Un giornalista calabrese racconta Rosarno e i “celebri” fatti del 2010. Senza prescindere dal fattore principale, la dignità delle persone. Di Piervincenzo Canale

La mia prima immagine della “vita” degli africani a Rosarno  risale al dicembre 2008. A quel tempo c’era ancora la “cartiera”,
una fabbrica mai entrata in funzione dove dormiva una parte numerosa dei migranti, per la maggior parte dell’Africa occidentale.

Quel tardo pomeriggio, col freddo pungente e con l’umidità della campagna della piana di Gioia Tauro, ho visto le misere con-
dizioni di vita di chi lavora le terre italiane. Una miseria che si protrae da decenni, almeno per quanto riguarda la Piana. Nel secolo scorso, infatti, a vivere nelle condizioni in cui vivono oggi i niri erano gli italiani. Fin dal dicembre 2008 i migranti, e in particolare gli africani, erano oggetto di intimidazioni.

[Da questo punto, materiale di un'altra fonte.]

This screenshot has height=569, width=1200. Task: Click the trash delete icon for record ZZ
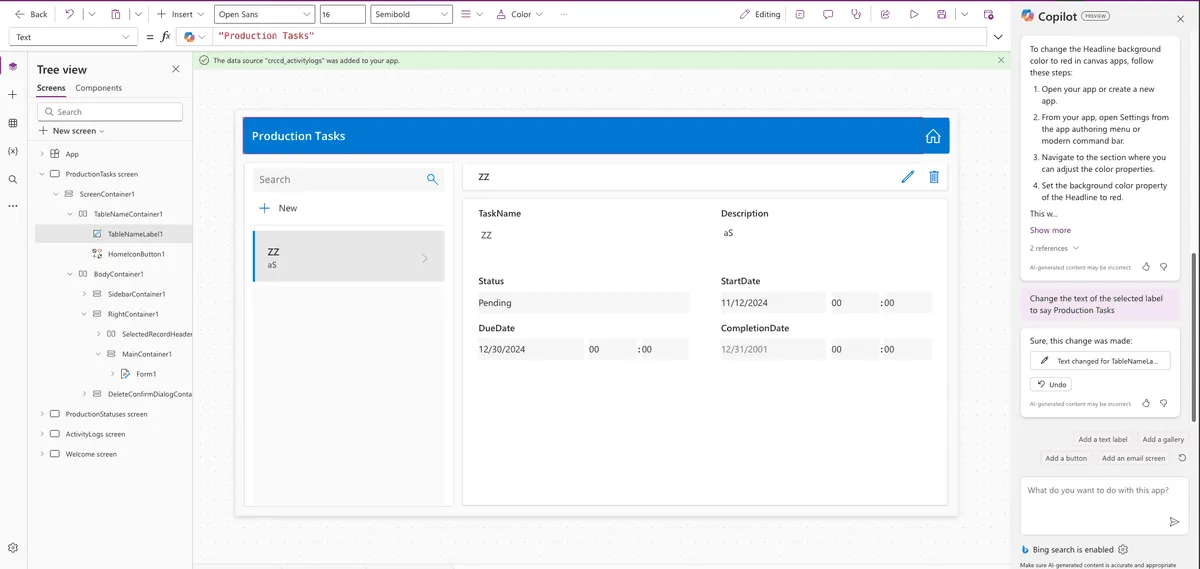[934, 177]
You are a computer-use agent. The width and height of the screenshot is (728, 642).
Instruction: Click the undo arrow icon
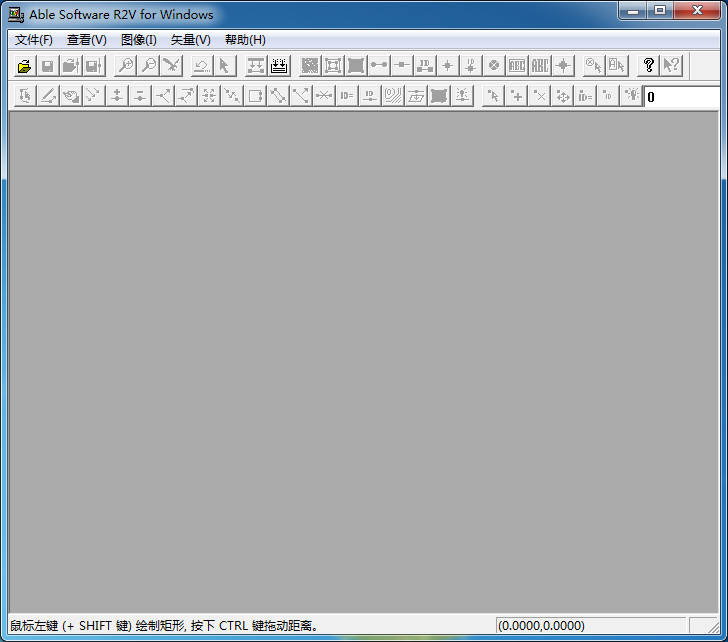[x=201, y=66]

Pochi giorni prima del mio arrivo, un italiano aveva sparato a due ivoriani che tornavano a “casa”, alla cartiera. Episodi simili si sono ripetuti anche l’anno successivo. Fino ai famosi fatti del 2010. Di conseguenza, i giornali di tutto il mondo hanno scritto che Rosarno è una città razzista.

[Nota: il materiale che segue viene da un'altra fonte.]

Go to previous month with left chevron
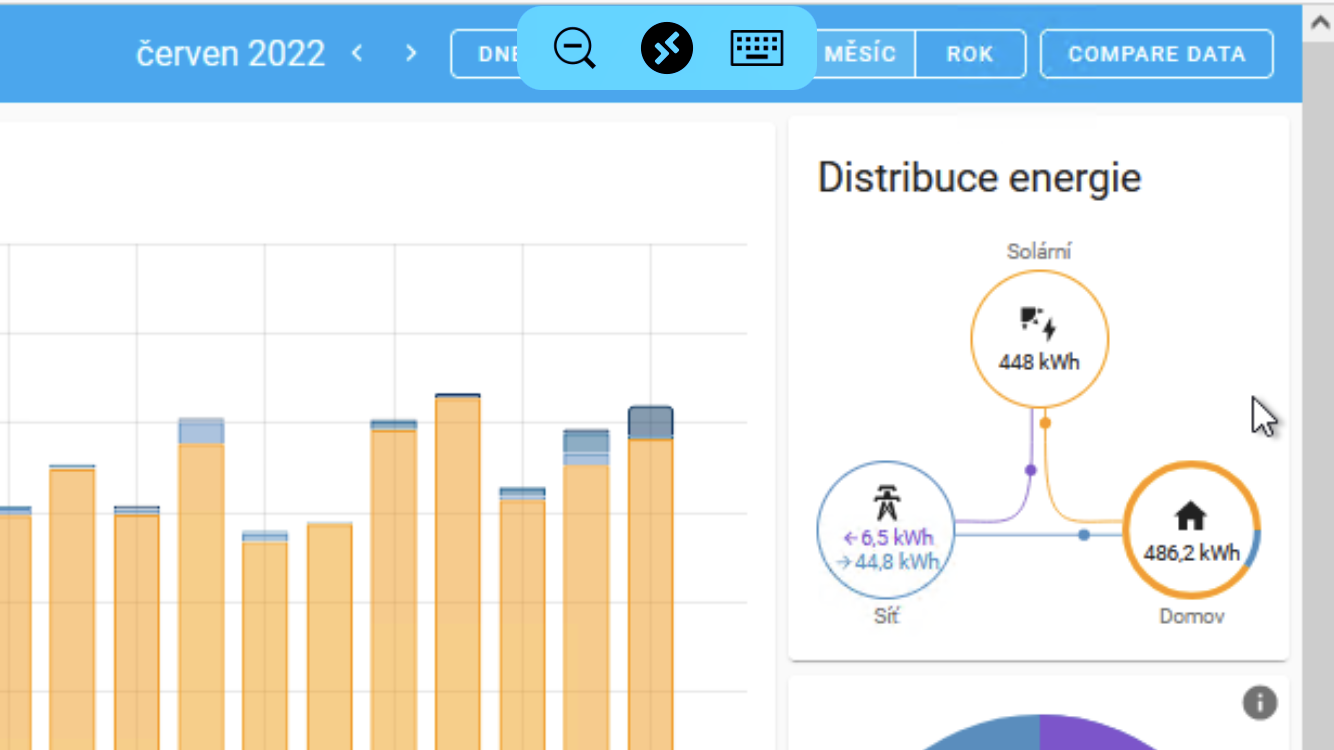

Vorrei sottolineare una cosa: non è stata un’esplosione estemporanea di rabbia, ma il frutto di una scelta politica o, forse, la mancanza di una scelta. Aizzate dalle televisioni che lanciavano allarmi sull’invasione degli extracomunitari, quelle che prima erano tranquille vecchiette si sono trasformate in vedette che, dall’alto dei palazzi, coadiuvavano la caccia allo straniero. La realtà, come sempre, è molto più complessa e non ha mai una faccia sola. Certamente c’è molta ignoranza e ci sono molti pregiudizi. Su tutti i fronti. Se a Rosarno, come del resto in molti centri periferici italiani, ci sono piccole teste calde che scimmiottano i comportamenti delle star nazionali (compresi i comportamenti razzisti), allo stesso tempo c’è una cittadinanza che si muove compostamente e che solidarizza con i migranti di qualsiasi nazionalità.